→ WRITTEN INSTRUCTION:
Copy the records verbatim, starting with the line that contains "725x360 pixels." and ending with the line that contains "pos(114,210)", both of those lines included.
— Start SUPPLIED RECORDS —
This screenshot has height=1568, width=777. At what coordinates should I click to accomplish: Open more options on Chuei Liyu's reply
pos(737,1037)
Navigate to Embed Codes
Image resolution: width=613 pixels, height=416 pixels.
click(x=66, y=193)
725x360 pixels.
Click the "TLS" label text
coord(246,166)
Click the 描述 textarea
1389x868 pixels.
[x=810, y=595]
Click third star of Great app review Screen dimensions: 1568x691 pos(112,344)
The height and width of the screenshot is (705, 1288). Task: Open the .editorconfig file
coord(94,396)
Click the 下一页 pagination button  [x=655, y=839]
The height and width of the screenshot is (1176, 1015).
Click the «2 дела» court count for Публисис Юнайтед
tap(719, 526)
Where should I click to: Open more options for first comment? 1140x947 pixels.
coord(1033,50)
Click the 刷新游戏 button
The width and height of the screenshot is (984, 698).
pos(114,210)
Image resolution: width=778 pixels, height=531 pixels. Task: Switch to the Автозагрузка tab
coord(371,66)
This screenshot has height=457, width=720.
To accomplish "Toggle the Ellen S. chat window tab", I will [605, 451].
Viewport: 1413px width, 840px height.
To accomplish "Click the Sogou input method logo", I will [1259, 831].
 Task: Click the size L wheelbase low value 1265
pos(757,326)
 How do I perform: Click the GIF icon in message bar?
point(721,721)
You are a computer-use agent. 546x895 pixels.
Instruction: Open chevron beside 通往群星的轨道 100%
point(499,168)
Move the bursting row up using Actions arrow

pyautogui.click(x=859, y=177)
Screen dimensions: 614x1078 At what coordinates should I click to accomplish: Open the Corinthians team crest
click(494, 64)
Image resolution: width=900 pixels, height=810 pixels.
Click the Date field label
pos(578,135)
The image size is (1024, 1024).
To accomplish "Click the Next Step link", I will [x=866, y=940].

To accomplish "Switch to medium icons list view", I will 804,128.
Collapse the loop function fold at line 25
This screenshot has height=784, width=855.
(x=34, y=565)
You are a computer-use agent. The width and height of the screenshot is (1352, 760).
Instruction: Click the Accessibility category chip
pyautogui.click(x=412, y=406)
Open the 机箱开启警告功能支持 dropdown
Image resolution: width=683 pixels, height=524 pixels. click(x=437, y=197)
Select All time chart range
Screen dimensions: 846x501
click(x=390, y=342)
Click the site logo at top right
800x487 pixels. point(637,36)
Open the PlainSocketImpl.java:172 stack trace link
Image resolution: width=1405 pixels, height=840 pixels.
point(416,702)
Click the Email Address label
— End SUPPLIED RECORDS —
→ ANSWER TO THE TASK:
725x360 pixels.
Click the "TLS" label text
coord(246,166)
Click the 描述 textarea
1389x868 pixels.
[x=810, y=595]
Click third star of Great app review Screen dimensions: 1568x691 pos(112,344)
The height and width of the screenshot is (705, 1288). Task: Open the .editorconfig file
coord(94,396)
Click the 下一页 pagination button  [x=655, y=839]
The height and width of the screenshot is (1176, 1015).
Click the «2 дела» court count for Публисис Юнайтед
tap(719, 526)
Where should I click to: Open more options for first comment? 1140x947 pixels.
coord(1033,50)
Click the 刷新游戏 button
The width and height of the screenshot is (984, 698).
pos(114,210)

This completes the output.